Cinema’s Greatest Scenes: #3 12 Years a Slave
Every Friday I’m going to be highlighting and analysing some of cinema’s greatest scenes, or sequences depending on your definition. Some will be familiar, etched indelibly into the iconography of cinema, while others will be obscurer moments worthy of wider circulation and attention. For this week’s entry it’s the harrowing brutality of 12 Years a Slave…
* Spoilers Ahead *
The Film: 12 Years a Slave (2013)
Director: Steve McQueen
The Background: Set in the 19th century, free African American Solomon Northup (Chiwetel Ejiofor) has been kidnapped and sold into slavery. Now a working slave on a plantation in New Orleans, Northup is struggling to adapt to his new life which has led to tensions with vile carpenter Tibeats (Paul Dano).
The Scene: After continual baiting by Tibeats, Northup snaps and beats his cowardly antagonist. Tibeats retreats before bringing back reinforcements who exact revenge on Northup by hanging him from a nearby tree. We watch on as Northup swings perilously between life and death.
What Makes it Great?
As I touched on with my previous article about Sam Peckinpah and The Wild Bunch, we’re becoming increasingly desensitised to violence in our cinemas and on our TV screens. The modern deluge of violence – kill streaks on Call of Duty, annihilated cities in Batman v Superman and gratuitous fatalities in the Sons of Anarchy – has made it a truly rare event when we are genuinely shocked by brutality. 12 Years a Slave’s hanging scene is one such moment.
McQueen distances himself from traditional fast paced action and quick edits. Instead, the lynching scene is depicted in an unflinching long take that stands unbroken for well over a minute. As Northup’s feet shuffle desperately to keep him afloat, we watch on in horror waiting and hoping for a cut so we can avert our gaze. But it never comes. Instead we’re forced to face the horror. By tackling the scene in one take McQueen doesn’t give the viewer an easy way out, but he also presents a sense of realism to proceedings this way. In the real world there are no cuts or angle changes, and so Northup’s hanging blurs the lines between cinema and reality.
Similarly, the composition of the scene furthers the sense of realism. Northup hangs agonisingly close to the viewer, as if teasing us to come and save him. The use of the single take only heightens the feeling we’re somehow complicit in Northup’s suffering, looking on unable to help him. In the background of the shot slaves go about the daily plantation duties and children frolic carelessly. All are totally indifferent to the lynching, as if such violence is so frequent it’s become passé and simply the norm. The banality of such bloodshed mirrors are own modern acceptance of violence.

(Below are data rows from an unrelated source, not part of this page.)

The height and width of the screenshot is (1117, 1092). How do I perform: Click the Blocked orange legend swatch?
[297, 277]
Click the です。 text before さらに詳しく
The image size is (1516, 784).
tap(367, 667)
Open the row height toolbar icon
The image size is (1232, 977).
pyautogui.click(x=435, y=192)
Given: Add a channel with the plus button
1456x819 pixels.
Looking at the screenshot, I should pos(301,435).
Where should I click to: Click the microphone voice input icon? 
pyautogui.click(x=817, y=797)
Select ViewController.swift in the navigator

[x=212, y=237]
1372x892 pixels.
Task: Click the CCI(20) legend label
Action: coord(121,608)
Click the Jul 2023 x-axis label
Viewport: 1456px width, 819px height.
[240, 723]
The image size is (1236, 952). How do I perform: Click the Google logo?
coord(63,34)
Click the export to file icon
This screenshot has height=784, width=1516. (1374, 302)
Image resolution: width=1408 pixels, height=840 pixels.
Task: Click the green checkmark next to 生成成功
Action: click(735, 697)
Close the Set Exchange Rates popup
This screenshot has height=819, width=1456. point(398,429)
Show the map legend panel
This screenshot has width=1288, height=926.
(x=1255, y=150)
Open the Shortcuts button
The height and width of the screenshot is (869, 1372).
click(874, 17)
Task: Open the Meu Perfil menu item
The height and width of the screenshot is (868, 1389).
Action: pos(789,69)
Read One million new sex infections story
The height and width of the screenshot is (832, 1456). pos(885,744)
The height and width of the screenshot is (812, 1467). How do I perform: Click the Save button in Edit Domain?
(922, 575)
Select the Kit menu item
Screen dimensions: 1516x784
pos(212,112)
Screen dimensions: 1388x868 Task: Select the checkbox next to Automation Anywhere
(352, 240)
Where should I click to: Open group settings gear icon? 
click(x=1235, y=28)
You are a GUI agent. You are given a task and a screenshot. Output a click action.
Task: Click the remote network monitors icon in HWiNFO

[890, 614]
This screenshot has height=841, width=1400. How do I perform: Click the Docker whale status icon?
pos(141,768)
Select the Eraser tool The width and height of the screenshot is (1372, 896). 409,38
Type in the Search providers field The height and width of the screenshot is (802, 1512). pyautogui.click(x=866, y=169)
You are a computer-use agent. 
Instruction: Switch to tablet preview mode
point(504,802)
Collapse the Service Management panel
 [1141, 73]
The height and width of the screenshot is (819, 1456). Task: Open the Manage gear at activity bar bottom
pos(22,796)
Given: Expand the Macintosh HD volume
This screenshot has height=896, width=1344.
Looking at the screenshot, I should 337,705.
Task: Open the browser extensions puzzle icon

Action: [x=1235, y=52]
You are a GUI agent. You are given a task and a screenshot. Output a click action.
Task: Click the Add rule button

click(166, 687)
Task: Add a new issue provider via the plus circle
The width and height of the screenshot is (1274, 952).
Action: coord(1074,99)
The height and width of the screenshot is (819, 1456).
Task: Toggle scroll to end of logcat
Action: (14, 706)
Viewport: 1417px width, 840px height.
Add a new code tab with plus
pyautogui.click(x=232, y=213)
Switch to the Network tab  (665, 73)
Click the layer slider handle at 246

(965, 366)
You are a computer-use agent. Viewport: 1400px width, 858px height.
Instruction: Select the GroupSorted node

As the Visual Culture Blog in their excellent analysis points out, the dilapidated old shack and a new, half built, outhouse, that flank Northup, epitomise his precarious position literally hanging between life and death. The fact he’s positioned slightly to the right, in the shadows, suggests he’s nearer death than the sun basked plains deep in the back of the shot. The whole scene unfolds without a dramatic score of any kind. Only natural sounds, which for the most part amount to silence, permeate the hanging which only adds to the sense of realism.
Django Unchained, Mississippi Burning and Selma all show racial violence, but none match the raw power of 12 Years a Slave’s hanging scene. McQueen, as he did with the nihilistically beak Hunger, uses the single take shot as the basis for his own brand of shocking realism. In order to shock the viewer and imbue the scene with lasting impact, McQueen presents the hanging in the most simplistic way possible rather than the most dramatic.